A belated Mother’s Day

Mother’s Day in the U.S. was Sunday, but for me, it’s going to be today — because Abby comes home from college and I’ll have both kids under one roof again. And that’s my favorite. I know that we’re getting to the end of the line as far as frequency of this happening, so I just enjoy it and see it for the gift that it is.

img_5799.jpg

Where on earth has the time gone?

The words are telling me to share this Mother’s Day story: Abby was two months shy of 3 the first Mother’s Day she really understood what was going on. She had a terrific gift for language even then, and loved to talk. Eric and Abby had a whole day of surprises for me, one of which was to go to the town next door and do a bit of shopping. The entire trip, Eric kept saying to Abby, “Aren’t we lucky to have Mama? Don’t we love Mama so much? Happy Mother’s Day, Mama!” For her part, Abby would just beam at Eric and say, “I love YOU, Daddy!” and wish him a happy Father’s Day. Each time, Eric would look sheepishly at me — he was trying SO HARD — and it would make me laugh.

He never did get her to wish me a happy Mother’s Day.

Fast forward to July or August. Abby is now 3, and she’s running through the sprinkler with a banana-flavored popsicle.

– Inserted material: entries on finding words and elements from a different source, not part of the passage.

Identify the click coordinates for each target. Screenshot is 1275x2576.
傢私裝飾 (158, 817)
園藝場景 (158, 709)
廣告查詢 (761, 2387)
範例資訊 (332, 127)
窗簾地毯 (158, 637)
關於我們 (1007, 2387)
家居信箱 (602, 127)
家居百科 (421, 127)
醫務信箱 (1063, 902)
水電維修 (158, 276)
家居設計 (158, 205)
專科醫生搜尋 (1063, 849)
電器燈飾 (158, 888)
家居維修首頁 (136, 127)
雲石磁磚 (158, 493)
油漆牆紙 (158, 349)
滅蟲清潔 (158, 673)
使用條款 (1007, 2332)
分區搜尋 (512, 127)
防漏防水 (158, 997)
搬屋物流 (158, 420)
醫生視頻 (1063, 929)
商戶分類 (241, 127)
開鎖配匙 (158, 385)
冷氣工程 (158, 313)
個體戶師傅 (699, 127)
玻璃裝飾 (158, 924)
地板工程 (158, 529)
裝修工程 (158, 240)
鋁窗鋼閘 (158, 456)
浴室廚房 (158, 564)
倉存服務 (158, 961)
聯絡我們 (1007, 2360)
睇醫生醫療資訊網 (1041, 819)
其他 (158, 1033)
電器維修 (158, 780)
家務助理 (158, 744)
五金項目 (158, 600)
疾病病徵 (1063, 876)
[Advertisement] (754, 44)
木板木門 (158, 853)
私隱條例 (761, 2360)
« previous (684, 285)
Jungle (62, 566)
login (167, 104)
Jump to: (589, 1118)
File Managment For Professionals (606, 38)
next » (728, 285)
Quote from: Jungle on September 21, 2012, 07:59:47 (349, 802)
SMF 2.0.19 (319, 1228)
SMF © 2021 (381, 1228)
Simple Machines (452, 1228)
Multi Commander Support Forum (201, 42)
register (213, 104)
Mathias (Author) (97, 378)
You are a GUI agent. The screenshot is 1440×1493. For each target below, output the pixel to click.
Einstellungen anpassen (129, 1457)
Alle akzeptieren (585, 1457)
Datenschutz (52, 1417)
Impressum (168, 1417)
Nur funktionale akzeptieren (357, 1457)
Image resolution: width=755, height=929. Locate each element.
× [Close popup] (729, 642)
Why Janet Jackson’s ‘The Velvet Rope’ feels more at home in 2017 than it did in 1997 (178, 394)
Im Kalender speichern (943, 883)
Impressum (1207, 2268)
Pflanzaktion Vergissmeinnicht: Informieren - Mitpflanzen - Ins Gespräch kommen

During one of her breaks, she looks up at me and says, “I love you, Mama. Happy Mother’s Day!” And I was like, wow, do I have a story for your father tonight when he gets home.

One of my best stories. And one of my most memorable Mother’s Days.

*

When the girls were younger, I’d get the day off and they’d do all the chores I’d normally complete on a Sunday. It was heaven. I’d read on the deck and the girls would run out and give me periodic updates on any catastrophes going on (like when they used powdered sugar instead of flour in a cake they were making). My gift was generally a new book to download to my Kindle. Perfect.

This Mother’s Day was a little different: Writing on the deck in the morning, a family barbecue at my mother-in-law’s that included my parents in the afternoon, basketball practice for Johanna in the evening. And that’s okay. I’m on the cusp of a big life change — Abby moving back today, my 95-year-old grandmother moving to town on Tuesday, and then the realities of my widowed mother-in-law — and I’ve decided that instead of trying to plan my way through it, to just let it come.

I’ll have three very darling people added to the fabric of my days. That just means more adventures.

Johanna has a lesson for all of us

On Saturday morning, Johanna woke up ready to TALK. This is slightly hilarious because she’s always been my quiet child. She is definitely an introvert and keeps her thoughts close. But suddenly, we’re knocking on the door of 14 (I know, WHAT?!) and she’s got plenty to say.

IMG_6850

Goose does not have a lot to say, but he freely offers moral support. And purrs.

In the midst of the word-storm, she said, “I got invited to a barbecue today, but it’s from 5-8 p.m. and that just sounds like a lot of social interaction, so I said I couldn’t come.” I high-fived her, because I can certainly understand the thought process behind that decision. “My friends also wanted to go to the football game last night, but I was tired and wanted to get home,” she added, and it occurred to me that my barely-teenager has already learned a lesson that I haven’t quite figured out even at 46: How to say no.

Here’s the thing: We often say yes when we want to say no. We don’t want to hurt anyone’s feelings, or everyone else is doing it so we feel like we should too, or it’s just easier to go along with whatever it is than not. Or we take too much on. But for our own sanity, we need to have boundaries. We need to be honest and give ourselves the gift of putting ourselves first.

So that’s my new project this week, and to accomplish it, I’m asking myself, “What would Johanna do?” And then I do that thing. 😉 (I was joking with a co-worker last week that I need to ask myself, “What would Trisha do?” and then do the exact opposite. Because what Trisha would do is run herself into the ground. Not very minimalist.)